AoIP is transforming the world of alarm monitoring

October 17th 2012

Download this news article as a PDF Download this news article as a PDF

AoIP is transforming the world of alarm monitoring – what does this remarkable market shift mean for you?

Eight years ago, when the first systems started to appear allowing Alarms over IP (AoIP), there were
concerns as to whether this new and untried technology was reliable enough to be an acceptable tool for the security sector.

Fast-forward to 2012 and the market couldn’t be more different. Now, in nearly every country in Europe, AoIP is the preferred technology.

There has been a steady realisation that sending alarms over IP (via Ethernet, broadband or mobile
technology, such as GPRS or 3G) offers significant advantages to both the industry and its customers.
Not least IP is now generally accepted as being more reliable than the old PSTN/ISDN systems it replaces.
This year, putting an official ‘stamp of approval’ on this revolution, the new European Standards for Alarm transmission which require greater encryption and dual path, favours AoIP.

The two related markets at the centre of all this change, the AoIP technology market and the AoIP vendor market, are both maturing rapidly. They are rationalising and providing users with a good choice of stable and proven systems. As one of Europe’s major players we have seen this at first hand, watching as
vendors have entered the market, seeing the market rationalise, and watching again as players have left.
I have seen small, local vendors offering proprietary solutions in Australasia, Europe, the UK, the US and South Africa, all attempting to enter this market.

Many developers think that AoIP is easy, and up to a point it is. But only up to a point. We have seen many solutions developed in back rooms or garages but they rarely last long. The fact is that a PCB and a simple piece of software only takes you so far in a marketplace where developing a robust solution that really works, especially across dual path, is not easy.

In addition, the real challenge of meeting vital EN regulations, and other local insurance regulations, weeds out the weaker vendors. These developers also find it difficult to develop solutions that measure up to the higher security grades.

A problem with local manufacturers is that often they are restricted to producing hardware only in their own country and so only in small volumes. As a result, new trends and price pressures are increasingly weeding out these local vendors who simply don’t have the resources to compete in international markets.

The requirement to day (and the rising bar to entry in these local markets) is to provide a full set of features, as good as those offered by the top multinational suppliers. AoIP has revolutionised the way in which we look at transmitting alarms and monitoring lines. Twenty years ago it was thought satisfactory just to send an alert and to notify a line failure. But once you switch to IP a wider range of possibilities opens up for the monitoring centre, installer, maintainer and user.

If these new facilities are available, then why accept the same services you had 20 years ago, offered by vendors who have failed to adapt?

So where should you start, if you are looking for a new AoIP system?

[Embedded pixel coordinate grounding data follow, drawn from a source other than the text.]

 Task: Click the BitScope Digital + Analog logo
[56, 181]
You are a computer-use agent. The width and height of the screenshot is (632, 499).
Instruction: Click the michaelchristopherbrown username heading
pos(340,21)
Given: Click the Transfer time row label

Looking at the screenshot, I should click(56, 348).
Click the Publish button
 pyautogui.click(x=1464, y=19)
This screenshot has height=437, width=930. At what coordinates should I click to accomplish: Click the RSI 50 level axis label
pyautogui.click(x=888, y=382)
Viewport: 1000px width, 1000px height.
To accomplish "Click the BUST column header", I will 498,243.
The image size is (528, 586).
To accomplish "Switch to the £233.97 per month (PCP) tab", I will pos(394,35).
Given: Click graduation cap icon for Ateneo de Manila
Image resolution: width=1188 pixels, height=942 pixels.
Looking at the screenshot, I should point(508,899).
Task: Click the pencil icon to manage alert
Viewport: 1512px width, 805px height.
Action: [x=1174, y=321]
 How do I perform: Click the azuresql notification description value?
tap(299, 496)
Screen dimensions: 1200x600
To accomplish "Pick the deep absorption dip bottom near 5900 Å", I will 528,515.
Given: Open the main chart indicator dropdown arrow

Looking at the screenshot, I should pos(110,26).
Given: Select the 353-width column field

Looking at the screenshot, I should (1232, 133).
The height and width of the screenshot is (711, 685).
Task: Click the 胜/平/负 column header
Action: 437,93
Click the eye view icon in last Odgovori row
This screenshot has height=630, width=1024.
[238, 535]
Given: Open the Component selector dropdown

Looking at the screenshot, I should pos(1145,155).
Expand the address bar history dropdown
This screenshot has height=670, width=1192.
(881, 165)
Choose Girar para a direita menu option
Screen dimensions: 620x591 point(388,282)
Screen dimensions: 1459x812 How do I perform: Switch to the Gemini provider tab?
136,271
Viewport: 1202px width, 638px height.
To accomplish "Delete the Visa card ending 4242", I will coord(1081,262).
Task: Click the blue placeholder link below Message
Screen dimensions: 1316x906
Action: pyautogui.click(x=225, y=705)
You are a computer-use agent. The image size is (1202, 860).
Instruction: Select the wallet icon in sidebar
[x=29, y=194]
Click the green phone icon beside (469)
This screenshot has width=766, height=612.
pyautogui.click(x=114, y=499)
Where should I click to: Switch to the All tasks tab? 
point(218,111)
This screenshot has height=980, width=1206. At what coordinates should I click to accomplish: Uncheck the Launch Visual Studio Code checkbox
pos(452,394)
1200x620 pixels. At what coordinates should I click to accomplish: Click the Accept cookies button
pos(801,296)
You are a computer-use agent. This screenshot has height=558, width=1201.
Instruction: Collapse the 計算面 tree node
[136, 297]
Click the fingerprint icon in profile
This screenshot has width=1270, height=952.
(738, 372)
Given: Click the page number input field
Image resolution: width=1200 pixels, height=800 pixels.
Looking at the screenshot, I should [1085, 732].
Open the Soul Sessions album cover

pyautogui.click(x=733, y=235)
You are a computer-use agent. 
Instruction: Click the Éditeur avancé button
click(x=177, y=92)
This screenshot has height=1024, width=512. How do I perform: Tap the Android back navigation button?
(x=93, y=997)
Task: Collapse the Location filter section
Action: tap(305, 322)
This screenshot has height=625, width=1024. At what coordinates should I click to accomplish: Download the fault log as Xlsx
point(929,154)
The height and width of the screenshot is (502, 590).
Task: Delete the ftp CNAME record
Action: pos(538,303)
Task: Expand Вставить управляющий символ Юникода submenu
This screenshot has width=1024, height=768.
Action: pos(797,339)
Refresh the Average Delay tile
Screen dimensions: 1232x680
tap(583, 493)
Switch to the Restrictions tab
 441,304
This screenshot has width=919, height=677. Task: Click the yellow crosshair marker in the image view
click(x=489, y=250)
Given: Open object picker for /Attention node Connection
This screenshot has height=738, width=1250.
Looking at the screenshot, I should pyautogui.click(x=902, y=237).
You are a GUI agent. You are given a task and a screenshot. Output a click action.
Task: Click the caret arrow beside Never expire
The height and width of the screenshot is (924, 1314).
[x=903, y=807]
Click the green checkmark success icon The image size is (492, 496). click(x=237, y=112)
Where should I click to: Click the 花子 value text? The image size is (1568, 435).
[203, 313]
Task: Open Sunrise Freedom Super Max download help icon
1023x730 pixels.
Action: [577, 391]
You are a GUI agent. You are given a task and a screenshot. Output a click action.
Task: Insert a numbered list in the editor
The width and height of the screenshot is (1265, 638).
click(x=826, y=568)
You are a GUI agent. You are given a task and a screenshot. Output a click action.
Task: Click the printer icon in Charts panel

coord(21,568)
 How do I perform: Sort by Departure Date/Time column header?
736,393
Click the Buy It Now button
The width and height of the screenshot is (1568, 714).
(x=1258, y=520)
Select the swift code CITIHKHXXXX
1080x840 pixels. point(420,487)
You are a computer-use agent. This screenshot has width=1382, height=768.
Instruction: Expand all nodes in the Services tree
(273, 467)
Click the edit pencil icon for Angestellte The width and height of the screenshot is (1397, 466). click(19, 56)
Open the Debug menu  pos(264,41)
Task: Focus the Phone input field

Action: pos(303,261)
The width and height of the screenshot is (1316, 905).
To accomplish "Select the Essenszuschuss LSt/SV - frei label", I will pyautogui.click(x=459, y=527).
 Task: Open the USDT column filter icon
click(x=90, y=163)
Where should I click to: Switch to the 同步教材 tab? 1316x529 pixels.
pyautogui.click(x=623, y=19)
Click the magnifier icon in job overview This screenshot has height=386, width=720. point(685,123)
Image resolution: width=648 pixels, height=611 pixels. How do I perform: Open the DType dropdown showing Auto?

The thing to check first is the total system cost. This may be an obvious point, but it’s still worth emphasising: the equipment cost itself is only part of the equation. Why buy a cheap dialler if it is then going to cost you each month to use it, and if it is low on features? You are probably entering a three year or five year contract, so add up all on-going costs for the full period before you decide which system is best value.
You should choose the one which has a low life cycle cost not just a low headline equipment cost.

As part of this important calculation, look for a system which has a full feature set of remote support,
software upgrades, etc. because these can save you a lot of expense.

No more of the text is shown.